● **What the exercise asks**: Starting with the line containing "Viewport: 1542px width, 867px" and going on through the line containing "pos(1210,88)", recast those lines as a JSON list of strings with one string per line, omitting blank lines and leaving out the pictures.

● **Records to process**:
———
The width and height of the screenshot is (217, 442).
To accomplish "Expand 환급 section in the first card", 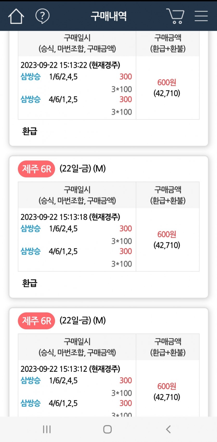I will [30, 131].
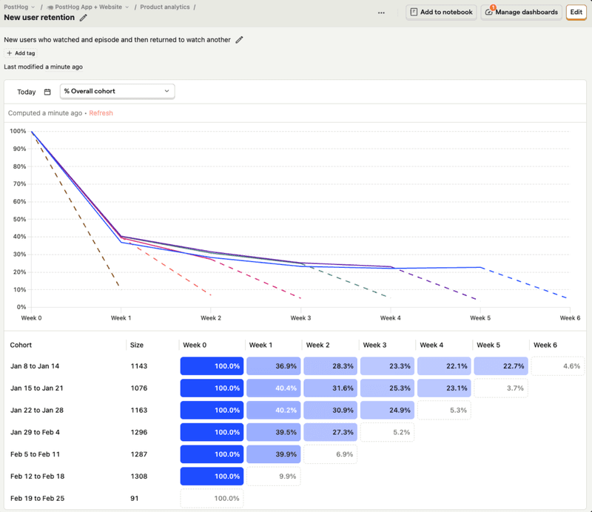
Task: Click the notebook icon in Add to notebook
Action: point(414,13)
———
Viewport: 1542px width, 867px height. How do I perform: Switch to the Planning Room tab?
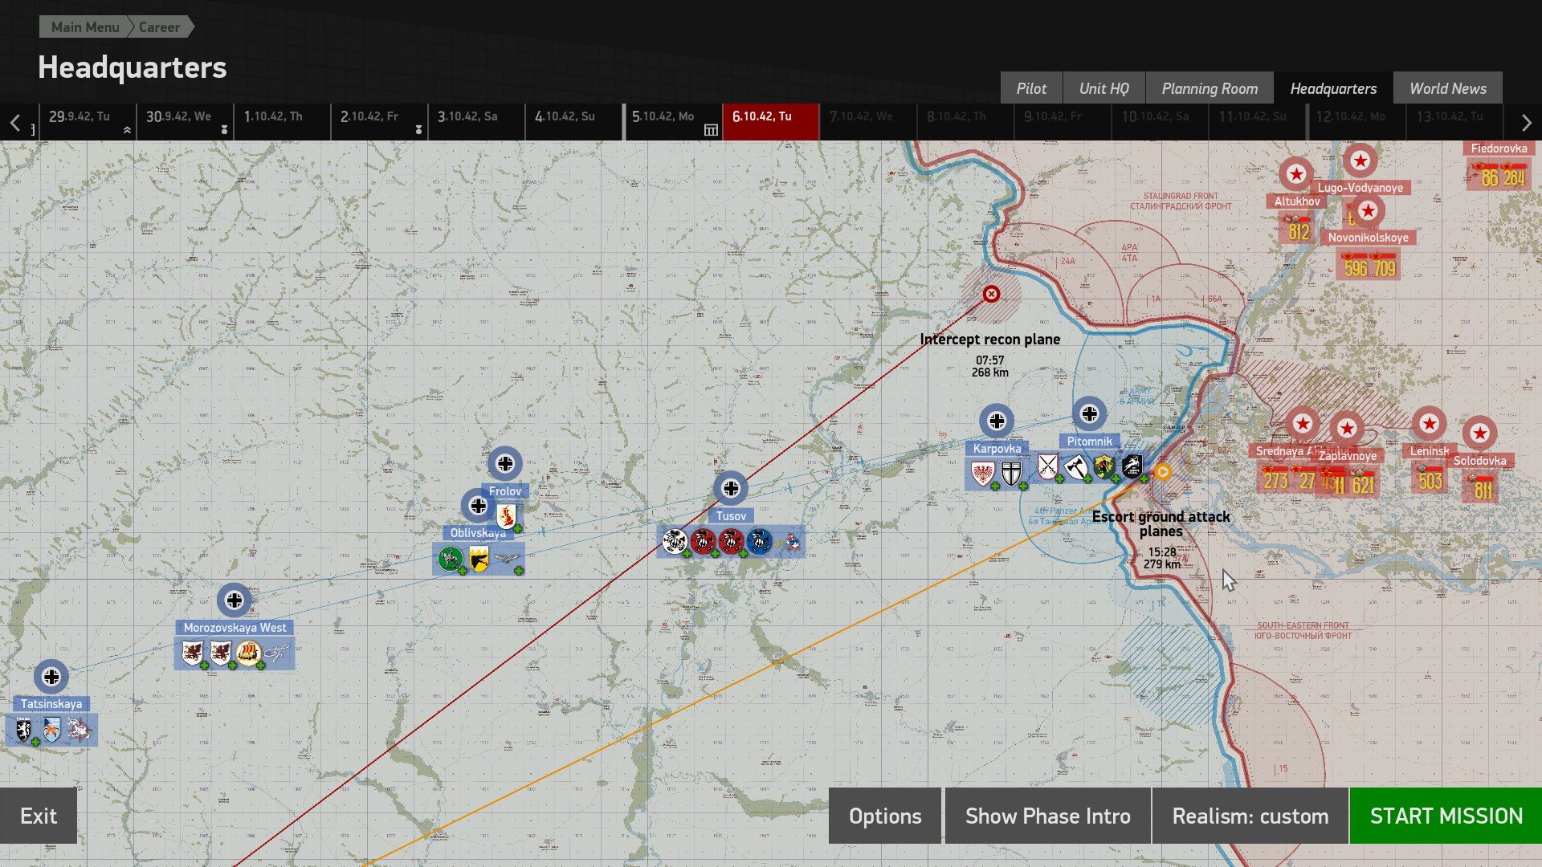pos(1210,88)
———
● **Full output**:
[
  "Viewport: 1542px width, 867px height. How do I perform: Switch to the Planning Room tab?",
  "pos(1210,88)"
]